Permitidme que hoy me salga de mi temática habitual para contaros una experiencia que creo que es importante, o al menos curiosa: mi experiencia con los cereales Blevit (que pueden ser Blevit o cualquiera que tenga una cantidad indecente de azúcar).

Cuando comencé con la alimentación complementaria lo que más me preocupaba eran los cereales, porque todo lo demás era casero. No había leído mucho sobre el tema, aunque tenía presente la importancia de la cantidad de azúcar.

Al poquito de empezar con la alimentación complementaria, mi hijo comenzó a tener un estreñimiento brutal. Lloraba al hacer caca, se hacía sangre… Vivimos momentos muy complicados con este tema. Yo me agobié tanto que busqué unos cereales con mucha fibra y ahí fue cuando vi: Blevit 8 cereales Súperfibra. Corriendo como voy por la vida, miré el azúcar y vi: 0,5 gramos, lo que me pareció fenomenal ya que ponía que solo tienen los «azúcares naturalmente presentes». Así que los compré mientras miraba con cara de susto los que llevan miel, galletas, cola-cao…

Bueno, pues así hemos estado cuatro meses, dándole cereales, teóricamente bajos en azúcar, para el desayuno y para la cena porque su pediatra me dijo que era importante que le diera también en la cena porque los hidratos son los responsables de no sé qué historia neurológica, así que yo, diligentemente y como mi hijo tiene buen apetito, le daba cereales para la cena.

Así fue creciendo mi hijo, con un percentil 95, y hecho un terremoto. Durante el día no paraba, echaba dos siestas de media hora, se despertaba hasta 20 veces por la noche… En fin, su padre y yo hemos pasado unos meses muy malos. De hecho, siempre decíamos: es tan complicado como precioso (aunque muchas veces preferíamos que no fuera tan precioso).

¿Cuánto azúcar tenían realmente los cereales Blevit?

Pero el otro día, buscando información sobre no sé qué, leí un artículo sobre los azúcares enmascarados que hay en esos cereales industriales que aseguran que solo tienen los «azúcares naturalmente presentes», como es el caso. Investigando más, vi que los cereales que tomaba mi hijo no estaban precisamente en la lista de los más sanos.

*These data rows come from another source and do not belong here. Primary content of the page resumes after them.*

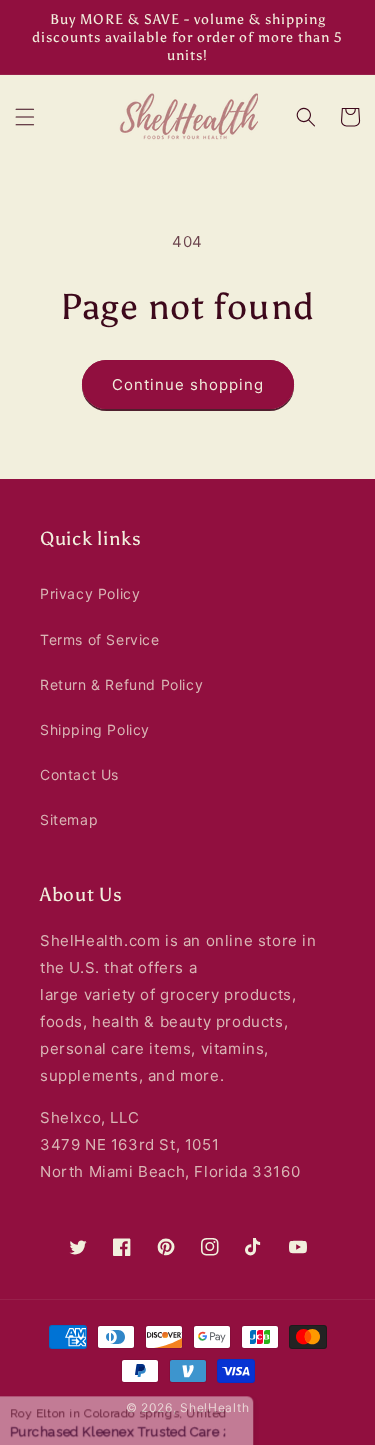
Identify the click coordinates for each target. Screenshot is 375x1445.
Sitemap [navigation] (69, 819)
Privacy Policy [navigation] (90, 593)
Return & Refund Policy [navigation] (121, 684)
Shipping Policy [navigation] (95, 729)
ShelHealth (214, 1407)
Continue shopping (188, 384)
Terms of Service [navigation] (100, 639)
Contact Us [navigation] (79, 774)
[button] (25, 117)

Con los agobios propios de una madre primeriza, fui corriendo a ver cuántos azúcares tenían estos cereales y, cuál fue mi sorpresa cuando vi que tenía 28 gramos de azúcares cada 100 g. Entonces, ¿cómo c.ñ. había leído yo 0.5 g? Porque esa era la cantidad de vitamina B1, que estaba en la segunda columna a esa misma altura.

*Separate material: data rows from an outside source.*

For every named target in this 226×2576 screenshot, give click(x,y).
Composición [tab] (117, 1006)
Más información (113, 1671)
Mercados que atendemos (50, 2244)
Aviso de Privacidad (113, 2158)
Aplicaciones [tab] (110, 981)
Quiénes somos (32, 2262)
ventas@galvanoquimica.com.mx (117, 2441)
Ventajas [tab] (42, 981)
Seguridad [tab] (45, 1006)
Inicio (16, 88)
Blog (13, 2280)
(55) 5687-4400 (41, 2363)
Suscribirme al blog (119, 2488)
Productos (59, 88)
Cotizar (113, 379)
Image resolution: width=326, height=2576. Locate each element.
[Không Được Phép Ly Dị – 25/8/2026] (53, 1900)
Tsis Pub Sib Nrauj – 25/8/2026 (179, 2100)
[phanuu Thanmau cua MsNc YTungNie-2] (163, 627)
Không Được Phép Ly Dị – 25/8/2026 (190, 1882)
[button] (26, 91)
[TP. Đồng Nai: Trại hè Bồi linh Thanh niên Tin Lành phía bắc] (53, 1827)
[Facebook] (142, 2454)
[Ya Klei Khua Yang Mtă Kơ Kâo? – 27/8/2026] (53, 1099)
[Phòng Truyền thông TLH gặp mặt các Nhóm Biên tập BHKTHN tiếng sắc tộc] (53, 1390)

Bueno, probablemente algunas madres primerizas se sentirán identificadas si les digo que empecé a hiperventilar. Me callé, con un sentimiento de culpa tremendo, y sin poderme creer que hubiera pasado por alto ese dato. Me sentía súper culpable, tonta… No comprendía cómo no se me había ocurrido preguntar a mis amigas, por ejemplo. El caso es que no le dije nada a mi chico hasta horas después y él, con su particular visión del mundo, resolvió el tema en un minuto:

-Tengo un disgusto tremendo. Los cereales del niño, que en teoría eran sin azúcares añadidos, tienen 28 g cada 100!!

-¿Eso es mucho?

-Hombre, casi un 30%, ¿te parece poco?

-¿Quieres decirme que están vendiendo algo malísimo para los bebés y que es una de las principales marcas?

No me puse a discutir ese tema con él porque reduce todo al absurdo y paso.

Y con el cambio de los cereales, llegó otro niño

Cambié los cereales ipso facto. Tras hablar con una amiga, compré los de Hero Baby Solo, que tienen 1 gramo cada 100 y comencé a dárselos. También le hago porridge con frutas, que le encanta. Al principio no le gustaban, claro, es como si estás desayunando un helado de Magnum cuatro meses y, de repente te ponen uno casero de frutas. Pero con frutitas ya se lo come entero porque es un tragoncete.

Y con el cambio de los cereales llegó el cambio del niño. Desde el segundo día, la siesta matinal ha pasado de 15-20 minutos a 2 horas y media o tres. Y por las noches sigue despertándose bastante para mamar, pero ha pasado de despertarse unas 15-20 veces a 5. Además, durante el día, sigue estando pesado y demandante, pero mucho más tranquilo.

En fin, no sé si esto ha tenido que ver o ha sido casualidad, pero el caso es que llevamos una semana con un niño totalmente diferente. Ahora mismo, por ejemplo, son las 16.00 h y lleva durmiendo desde las 13.00 h.

Pues eso: si tenéis un niño terremotero, echad un vistacillo a los cereales, por si acaso.